| Instructions for the task |
How many lines of the data contain the string "grid"? Write the number and nothing more.

[Saved data entries]
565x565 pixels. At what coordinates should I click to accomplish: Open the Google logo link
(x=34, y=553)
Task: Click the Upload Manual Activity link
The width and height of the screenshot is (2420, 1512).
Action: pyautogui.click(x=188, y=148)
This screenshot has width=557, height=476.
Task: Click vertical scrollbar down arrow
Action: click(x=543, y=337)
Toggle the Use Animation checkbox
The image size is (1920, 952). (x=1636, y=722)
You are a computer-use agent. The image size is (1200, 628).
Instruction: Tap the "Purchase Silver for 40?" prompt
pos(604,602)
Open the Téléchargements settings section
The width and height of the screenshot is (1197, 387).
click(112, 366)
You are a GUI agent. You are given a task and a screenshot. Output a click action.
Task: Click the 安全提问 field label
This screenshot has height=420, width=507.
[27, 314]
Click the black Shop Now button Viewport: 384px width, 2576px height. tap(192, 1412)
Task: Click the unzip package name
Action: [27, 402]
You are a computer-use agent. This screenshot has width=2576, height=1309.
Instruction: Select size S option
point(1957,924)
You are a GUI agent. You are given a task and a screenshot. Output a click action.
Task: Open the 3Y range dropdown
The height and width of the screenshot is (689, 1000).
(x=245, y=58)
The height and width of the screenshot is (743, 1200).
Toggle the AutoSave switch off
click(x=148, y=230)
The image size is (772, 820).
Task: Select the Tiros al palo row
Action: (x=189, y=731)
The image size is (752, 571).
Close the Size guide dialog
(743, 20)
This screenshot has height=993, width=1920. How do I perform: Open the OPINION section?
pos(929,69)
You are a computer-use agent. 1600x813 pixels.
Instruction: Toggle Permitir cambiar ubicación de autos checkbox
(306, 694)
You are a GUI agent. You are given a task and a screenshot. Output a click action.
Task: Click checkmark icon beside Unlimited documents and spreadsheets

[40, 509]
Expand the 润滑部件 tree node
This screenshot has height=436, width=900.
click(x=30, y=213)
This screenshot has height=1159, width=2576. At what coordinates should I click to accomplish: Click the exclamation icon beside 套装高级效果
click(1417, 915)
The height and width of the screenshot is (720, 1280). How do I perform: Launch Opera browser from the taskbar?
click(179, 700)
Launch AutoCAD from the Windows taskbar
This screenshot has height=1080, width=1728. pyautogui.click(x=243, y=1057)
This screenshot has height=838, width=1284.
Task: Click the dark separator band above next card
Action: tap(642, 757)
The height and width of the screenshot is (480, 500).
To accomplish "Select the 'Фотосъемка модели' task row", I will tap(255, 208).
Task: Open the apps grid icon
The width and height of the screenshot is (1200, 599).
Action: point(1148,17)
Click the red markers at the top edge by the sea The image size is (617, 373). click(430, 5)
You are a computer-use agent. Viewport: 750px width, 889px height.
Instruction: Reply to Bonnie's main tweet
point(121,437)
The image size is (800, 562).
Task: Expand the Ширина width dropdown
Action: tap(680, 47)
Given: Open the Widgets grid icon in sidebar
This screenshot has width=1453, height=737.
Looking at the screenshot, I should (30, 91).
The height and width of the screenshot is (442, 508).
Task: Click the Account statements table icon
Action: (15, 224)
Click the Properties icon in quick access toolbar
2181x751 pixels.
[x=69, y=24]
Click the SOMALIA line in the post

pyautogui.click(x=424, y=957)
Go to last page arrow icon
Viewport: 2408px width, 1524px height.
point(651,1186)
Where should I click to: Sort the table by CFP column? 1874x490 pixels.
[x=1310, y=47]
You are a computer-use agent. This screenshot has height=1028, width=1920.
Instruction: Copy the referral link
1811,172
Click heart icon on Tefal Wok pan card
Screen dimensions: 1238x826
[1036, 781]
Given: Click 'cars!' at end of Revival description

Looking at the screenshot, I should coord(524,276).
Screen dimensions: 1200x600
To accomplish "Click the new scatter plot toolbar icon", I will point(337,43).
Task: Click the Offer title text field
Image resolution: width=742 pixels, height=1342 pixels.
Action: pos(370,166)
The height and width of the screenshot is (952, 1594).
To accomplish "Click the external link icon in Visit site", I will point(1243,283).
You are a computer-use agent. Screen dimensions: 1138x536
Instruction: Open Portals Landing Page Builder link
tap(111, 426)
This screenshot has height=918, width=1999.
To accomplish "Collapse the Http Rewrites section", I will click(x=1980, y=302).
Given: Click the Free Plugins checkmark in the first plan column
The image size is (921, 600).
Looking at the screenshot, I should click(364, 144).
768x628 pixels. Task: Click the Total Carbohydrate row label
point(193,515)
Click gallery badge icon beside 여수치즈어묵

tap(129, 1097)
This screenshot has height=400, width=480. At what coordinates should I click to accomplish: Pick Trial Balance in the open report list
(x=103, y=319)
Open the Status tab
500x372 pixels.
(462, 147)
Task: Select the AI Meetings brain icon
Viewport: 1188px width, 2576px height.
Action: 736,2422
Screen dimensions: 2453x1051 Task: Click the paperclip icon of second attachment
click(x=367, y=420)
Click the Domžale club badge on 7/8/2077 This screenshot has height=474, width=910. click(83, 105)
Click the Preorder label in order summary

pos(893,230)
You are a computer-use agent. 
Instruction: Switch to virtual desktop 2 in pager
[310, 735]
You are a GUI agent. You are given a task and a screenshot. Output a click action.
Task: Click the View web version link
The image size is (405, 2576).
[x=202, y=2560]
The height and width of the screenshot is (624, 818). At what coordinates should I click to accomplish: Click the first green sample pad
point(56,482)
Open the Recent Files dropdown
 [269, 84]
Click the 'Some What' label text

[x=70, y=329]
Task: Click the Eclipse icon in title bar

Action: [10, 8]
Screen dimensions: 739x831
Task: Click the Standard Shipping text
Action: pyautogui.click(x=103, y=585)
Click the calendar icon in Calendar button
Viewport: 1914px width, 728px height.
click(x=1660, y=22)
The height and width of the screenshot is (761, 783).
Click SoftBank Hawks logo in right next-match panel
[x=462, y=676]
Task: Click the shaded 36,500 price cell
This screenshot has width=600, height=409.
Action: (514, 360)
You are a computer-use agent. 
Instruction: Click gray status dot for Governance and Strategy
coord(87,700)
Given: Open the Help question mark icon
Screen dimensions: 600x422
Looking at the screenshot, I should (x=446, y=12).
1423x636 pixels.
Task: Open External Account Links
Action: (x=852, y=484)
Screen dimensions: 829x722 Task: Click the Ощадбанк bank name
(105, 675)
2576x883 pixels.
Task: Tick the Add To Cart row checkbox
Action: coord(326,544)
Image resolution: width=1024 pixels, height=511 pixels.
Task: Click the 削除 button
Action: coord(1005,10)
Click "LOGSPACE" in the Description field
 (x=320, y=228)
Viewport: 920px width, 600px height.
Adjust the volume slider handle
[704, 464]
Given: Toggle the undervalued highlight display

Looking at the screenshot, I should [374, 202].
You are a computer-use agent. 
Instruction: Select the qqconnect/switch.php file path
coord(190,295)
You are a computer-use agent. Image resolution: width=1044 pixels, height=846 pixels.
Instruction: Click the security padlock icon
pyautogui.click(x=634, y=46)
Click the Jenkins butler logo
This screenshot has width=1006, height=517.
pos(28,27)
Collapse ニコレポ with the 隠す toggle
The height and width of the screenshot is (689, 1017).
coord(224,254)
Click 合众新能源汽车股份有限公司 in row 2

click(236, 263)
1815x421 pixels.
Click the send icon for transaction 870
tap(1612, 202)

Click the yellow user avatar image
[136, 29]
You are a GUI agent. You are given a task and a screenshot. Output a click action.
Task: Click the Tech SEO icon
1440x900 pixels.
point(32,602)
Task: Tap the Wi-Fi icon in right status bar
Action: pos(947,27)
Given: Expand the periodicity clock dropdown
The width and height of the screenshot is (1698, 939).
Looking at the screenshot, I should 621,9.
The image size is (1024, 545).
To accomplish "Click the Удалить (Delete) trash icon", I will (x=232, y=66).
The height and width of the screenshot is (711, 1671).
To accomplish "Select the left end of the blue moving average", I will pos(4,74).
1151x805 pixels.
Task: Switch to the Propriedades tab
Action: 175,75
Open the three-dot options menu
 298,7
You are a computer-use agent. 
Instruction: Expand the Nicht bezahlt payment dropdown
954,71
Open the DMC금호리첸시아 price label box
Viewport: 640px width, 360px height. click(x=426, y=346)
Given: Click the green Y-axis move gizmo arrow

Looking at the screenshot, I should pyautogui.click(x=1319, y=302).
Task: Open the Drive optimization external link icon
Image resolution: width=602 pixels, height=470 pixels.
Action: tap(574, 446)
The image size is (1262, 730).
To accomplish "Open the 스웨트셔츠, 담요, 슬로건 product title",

| Task output |
2